SQL Querying

Joins

A join combines rows according to a predicate. Inner, outer, cross, self, semi, and anti joins answer different existence and preservation questions, so the correct form follows from required result cardinality rather than syntax preference.
  • An inner join returns matching row combinations.
  • An outer join preserves unmatched rows by null extension.
  • A cross join produces every left-right pair and is appropriate only when that Cartesian product is the intended domain.
  • A self join assigns different roles to separate references of the same table, such as a category and its parent.
  • Semi and anti joins test existence without multiplying left rows.
  • Join keys and filters must reflect the full relationship, including tenant, version, or effective-time attributes when those are part of identity.

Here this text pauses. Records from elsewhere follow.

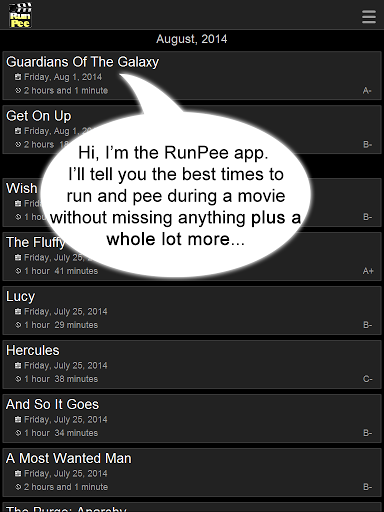Click the August, 2014 month header
Screen dimensions: 384x512
(192, 39)
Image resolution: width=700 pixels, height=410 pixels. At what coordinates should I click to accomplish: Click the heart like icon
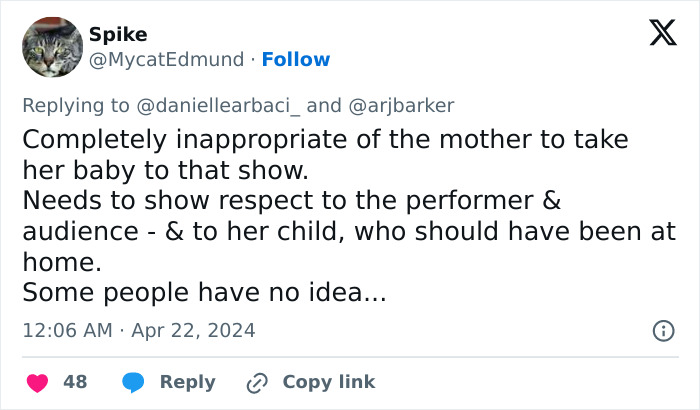(x=37, y=382)
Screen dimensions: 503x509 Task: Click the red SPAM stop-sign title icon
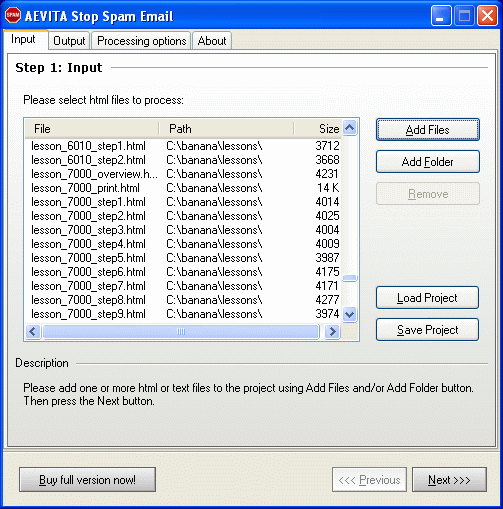coord(13,15)

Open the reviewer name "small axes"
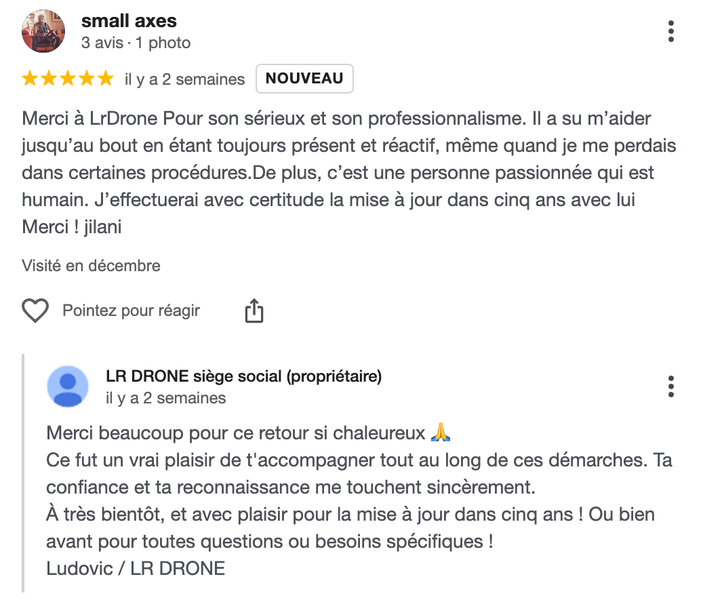(x=129, y=21)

Choose by preservation and multiplicity

Join family comparison
FormRows producedUnmatched handlingCommerce use
InnerEvery matching pairDiscard either-side nonmatchesOrders with their customer
Left outerMatches plus every left rowRight columns become nullAll products, including never-ordered products
Right/full outerMatches plus preserved side(s)Missing-side columns become nullReconciliation between two feeds
CrossEvery possible pairNot applicableAll size/color combinations
SelfDepends on predicateDepends on inner/outer formCategory and parent category
Semi (EXISTS)At most one copy of each left rowKeep left row when a match existsCustomers with paid orders
Anti (NOT EXISTS)At most one copy of each left rowKeep left row when no match existsProducts never ordered
Null extension and predicate placement
SELECT p.product_id, p.name, i.order_id
FROM products AS p
LEFT JOIN order_items AS i
  ON i.product_id = p.product_id
 AND i.quantity >= 5
ORDER BY p.product_id, i.order_id;
Products without a qualifying large-quantity line remain, with `i.order_id` null. Moving `i.quantity >= 5` to `WHERE` would remove those null-extended rows.
Self join with explicit roles
SELECT child.name AS category_name,
       parent.name AS parent_name
FROM categories AS child
LEFT JOIN categories AS parent
  ON parent.category_id = child.parent_category_id;

Suppose product 42 has two order lines and product 99 has none. The left join returns two rows for 42 and one null-extended row for 99. If the question is only “which products were ordered?”, EXISTS expresses the needed semi join and returns product 42 once without requiring DISTINCT.